A few years ago (don’t ask me exactly when), I started watching Star Trek as my “goodnight” TV series. I chose it because it was entertaining enough but not so fascinating that I would stay up watching episode after episode. Well, that worked out pretty well for TOS and the early seasons of TNG, and completely broke down with DS9 (do watch, if you haven’t yet). But still, by that time, I’d gotten better at “just saying no” to “just another episode”. I’m currently making my way through Voyager and am hugely enjoying the developing character of Seven of Nine.
Hence the title for this blog post: “I will adapt”, which I have heard her say many times these last days.
What will I adapt to?
For the first time in my life, I feel like I have a hold on my future, instead of being swept this way and that by the whims of life. Two major life changes explain this:
- ADHD diagnosis and treatment – seriously, this is like finally getting admin rights to the operating system my life
- a stable (employed) job for the foreseeable future – something I haven’t had in a very long time, between self-employment, short-term “this’ll do for the time being” positions, and unemployment.

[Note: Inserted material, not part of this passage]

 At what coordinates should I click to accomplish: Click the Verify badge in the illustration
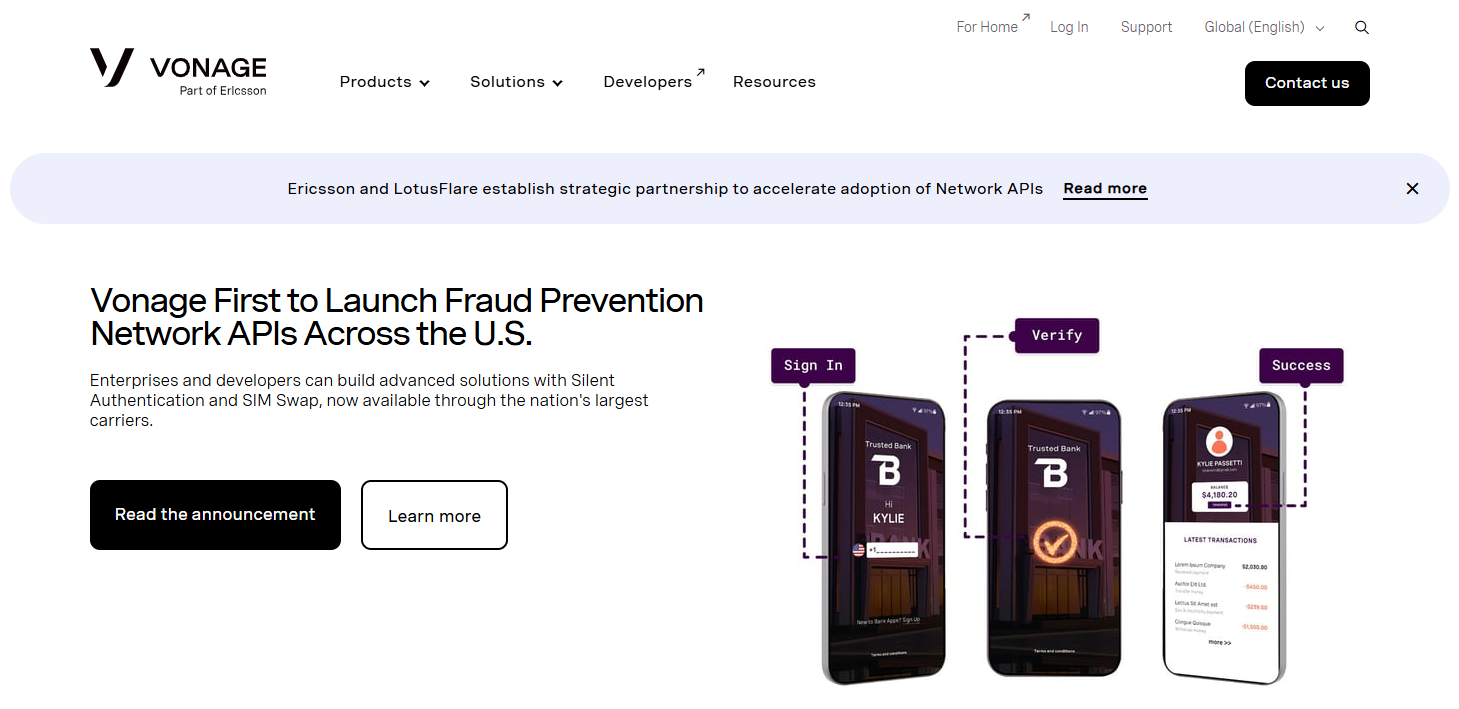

I’ll probably get more into this in a future post, but one of the effects of ADHD for me is that I was caught in a “permanent present”, slave to immediate gratification and impulses. I definitely harnessed this way of functioning to make the most of it. I built a 10+ year freelance career out of it, a huge network, knowledge, expertise and skills in all sorts of fields, and more. I have been (am) an expert at seizing the opportunities that present themselves. Having a long-term objective and doing things to reach it was, however, pretty much impossible. Short-term planning, yes. Project management, yes – because I have to “project manage” pretty much everything I want to do. So my career went where the winds took me, and my personal life and ambitions lacked a sense of direction – though I always did know what I found interesting and what I didn’t.
This means that now, concretely, I am in a situation where not only do I have a pretty clear vision of what available time I have “for myself”, but making plans for these moments is a lot less daunting. I have 5 weeks of holidays this year: I’ve put them down in the calendar, and thinking about what I want to do/where I want to go for each of them does not fill me with dread. This kind of exercise used to.

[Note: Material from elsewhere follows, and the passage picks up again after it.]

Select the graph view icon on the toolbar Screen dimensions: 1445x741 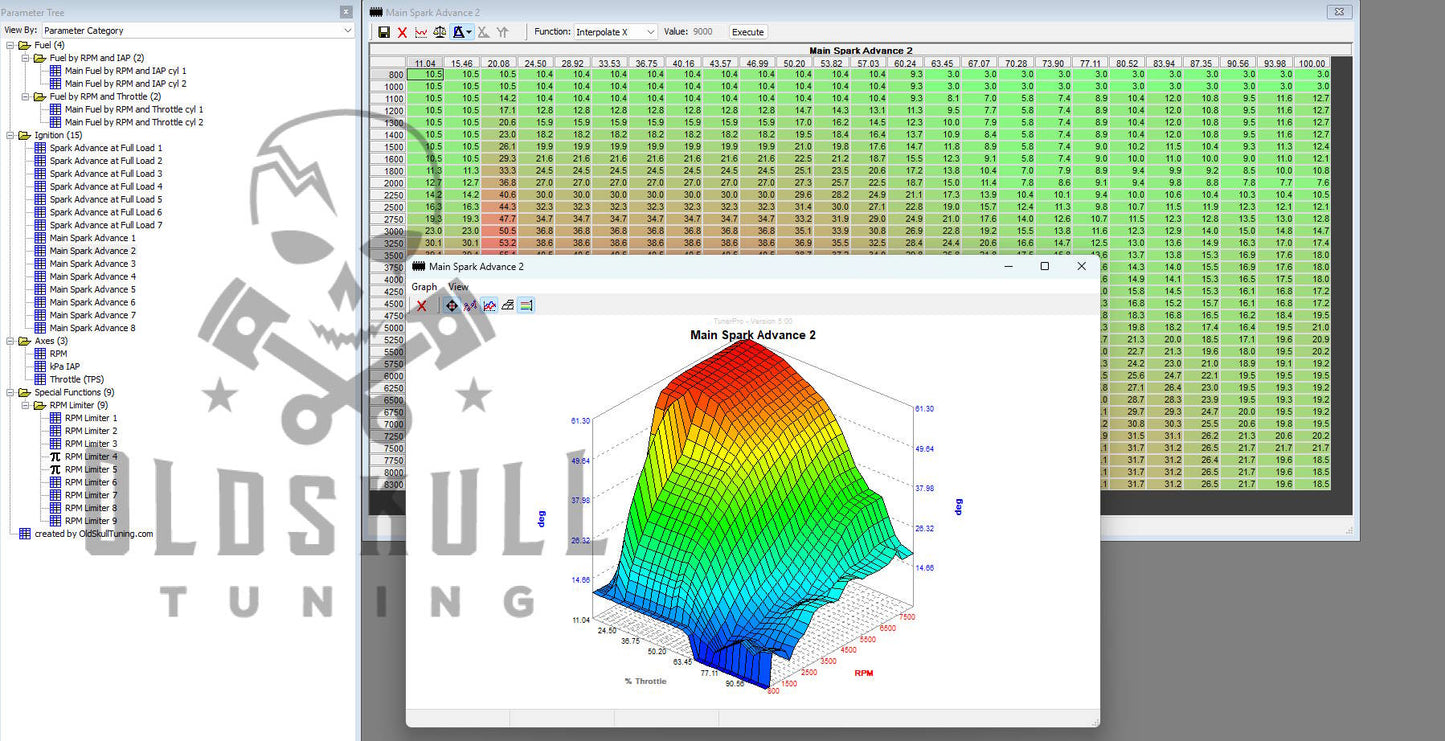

I have week-ends, too, and the ability to make plans for them. This week-end I’m at the chalet. Next week-end I’ve saved a day for a hike. I write these things down in my calendar and I follow through, with way less effort than it used to take.
That is the positive change I’m adapting to. Being able to make plans. Even for next year! I’ve been wanting to go to Thailand for a long time, and now, between the job stability and my new-found ability to project myself in future activities, I can say things like “hmm, in 2024 I’m going to use two of my vacation weeks to go to Thailand”. For example.
The more difficult changes I’m adapting to is how “little” time I have outside of work. One of the aspects of my hyperactivity is that I am never short of ideas, projects, people to see or new things to discover. Previously, I had more available time, but my ability to actually use that time for things I wanted was impaired. Now, I am able to be much more productive with the time I have, but… there are a few buts.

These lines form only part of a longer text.